La dégustation reste pour ces professionnels de la vigne un exercice quotidien et essentiel. «On déguste tous les jours», confirment en cœur les œnologues de la Cave de Genève. L’un et l’autre goûtent le raisin, le moût, le vin à la cuve et en bouteille. Régulièrement, ils participent à des sélections, à Genève, en Valais ou en Suisse pour mettre les vins de la Cave dans un contexte plus général.  «Je goûte nos vins souvent chez moi pour avoir une autre appréhension. Et je déguste le plus possible les autres régions pour ouvrir les chakras », confie Florian Barthassat. Les dégustations sont aussi l’occasion pour les œnologues de se retrouver «entre quatre yeux et deux palais, raconte Patrick Gräzer. Histoire de ne pas se laisser enfermer sur ses propres sensations.»  Pour autant, ces professionnels restent capables, l’un et l’autre, d’apprécier un bon vin tout simplement, «comme un buveur épicurien», confirme Florian Barthassat, grand amateur de Pinot Noir de Bourgogne, alors que de son collègue avoue un faible pour le Sauvignon. 

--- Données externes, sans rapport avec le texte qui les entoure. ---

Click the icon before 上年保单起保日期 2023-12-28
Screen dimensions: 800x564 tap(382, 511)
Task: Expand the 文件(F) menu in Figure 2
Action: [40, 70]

Compétences, expérience, curiosité

L’amour et la passion du vin est fortement présente chez Patrick Gräzer et Florian Barthassat. Ce dernier est d’ailleurs petit-fils et neveu de vigneron. Mais cela ne suffit pas pour devenir œnologue. Aux compétences acquises lors de la formation, s’ajoute l’expérience du terrain. «Il faut passer par toutes les étapes de la profession. C’est très important d’avoir les deux mains dans le raisin», confirme Florian Barthassat. «A un jeune, je conseillerais de faire des stages», ajoute Patrick Gräzer. C’est d’ailleurs comme cela que l’un et l’autre ont mordu: stages, jobs d’été chez les maraîchers, vendanges. «L’aspect intuitif est très important», affirme Florian Barthassat. Or, l’intuition se nourrit de l’expérience, «le capital le plus important de notre métier», assure l’œnologue. Cette expérience permet de réduire l’anxiété du professionnel qui doit travailler avec un produit vivant, soumis au pire mais aussi au meilleur. Le bonheur est alors pour ces hommes de la vigne et de la cave de voir pétiller les yeux de ceux qui dégustent le fruit de leur travail, ou, comme Florian Barthassat, «d’avoir du plaisir simplement, à titre personnel, de boire ce qu’on a élaboré.»